AI is the term we use for algorithms that perform cognitive tasks when applied to data in different ways. These tend to be very specific to the data they are trained on. For example, algorithms trained on x-ray images of shoulder fractures, were shown to work well, but when trained on x-ray images of foot fractures did not perform as well. This is quite common in the field of AI and a couple of reasons are typically combined this phenomena exist:

  • The problem is materially different than the language we used to describe it. That is, we use the same noun to describe shoulder and foot fractures but the manifestation of these conditions could be so different so as to require different ways of detecting them.

  • The equipment used to create these images is different and while people may not even notice the difference. Nonetheless, these differences may be significant to an AI.

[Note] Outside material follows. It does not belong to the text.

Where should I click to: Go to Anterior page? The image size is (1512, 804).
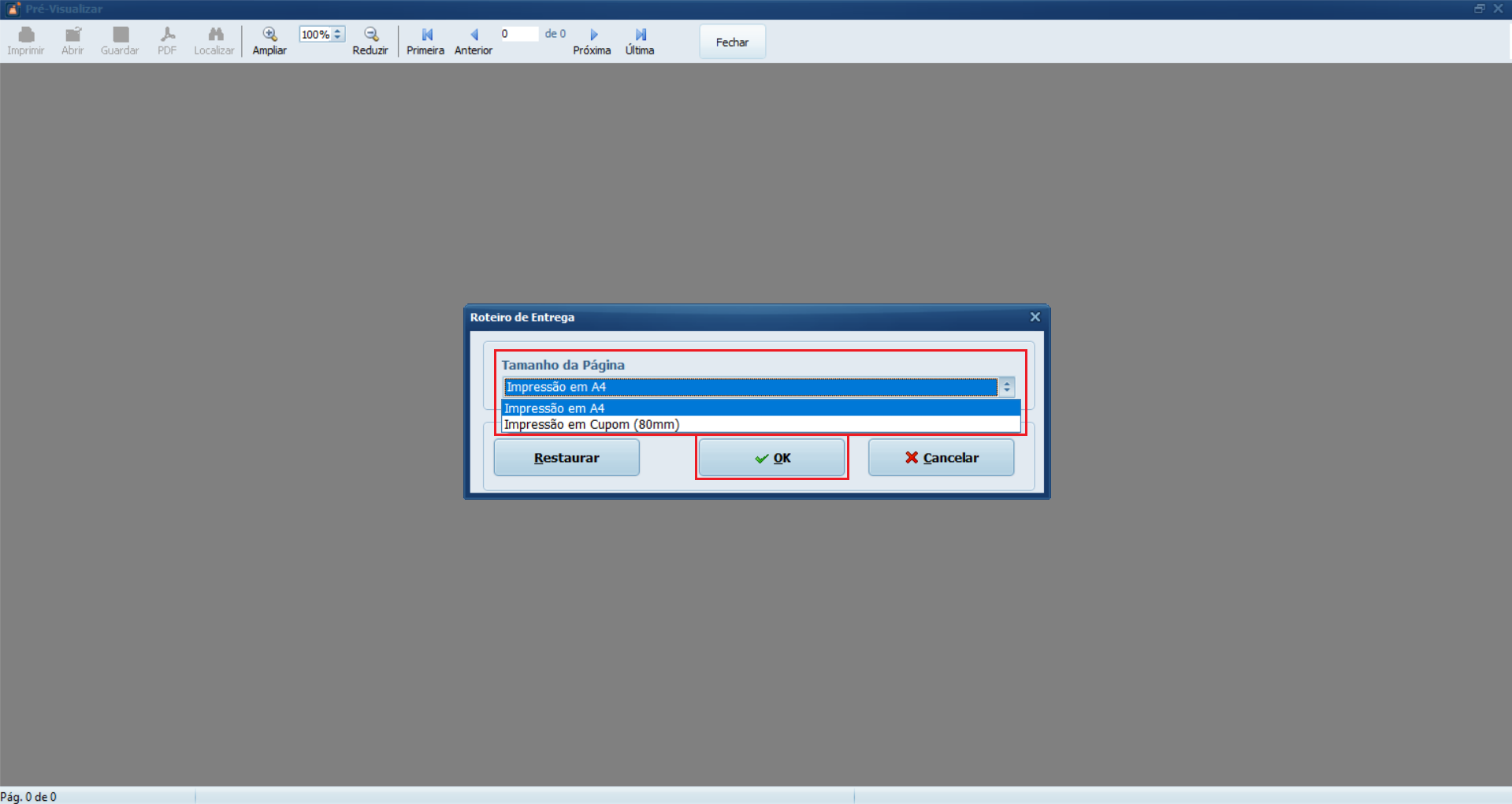tap(474, 35)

  • The people that labelled the data (in this example, identified the fractures in x-ray images) for one task, operated on different assumptions than the ones who labelled the data in the second example.

Other issues also often arise but they follow the same pattern: Data sets are significantly different from each other because of their meaning, form and intent. The fact that we have a very good interoperability standard for x-ray images (called DICOM) is little help for this problem.

In other medical data this is even harder and huge communities of data and clinical scientists are working on creating common data models. Common data models include the context and a view of the data that is consistent for different sites and different data sets regardless of where they are from, who produced it and how. By far the most widely used common data model is the OHDSI collaboration we are proud to be members of.

The challenge of transforming source data to the standard remains a major hurdle for many and that's why Evidentli researched and developed tools and AI that significantly accelerate this process by up to 50 times. This not only helps AI to work seamlessly on different data sets but also accelerates the production of other kinds of medical evidence to drive better and cheaper healthcare.

You could say that AI is in our DNA.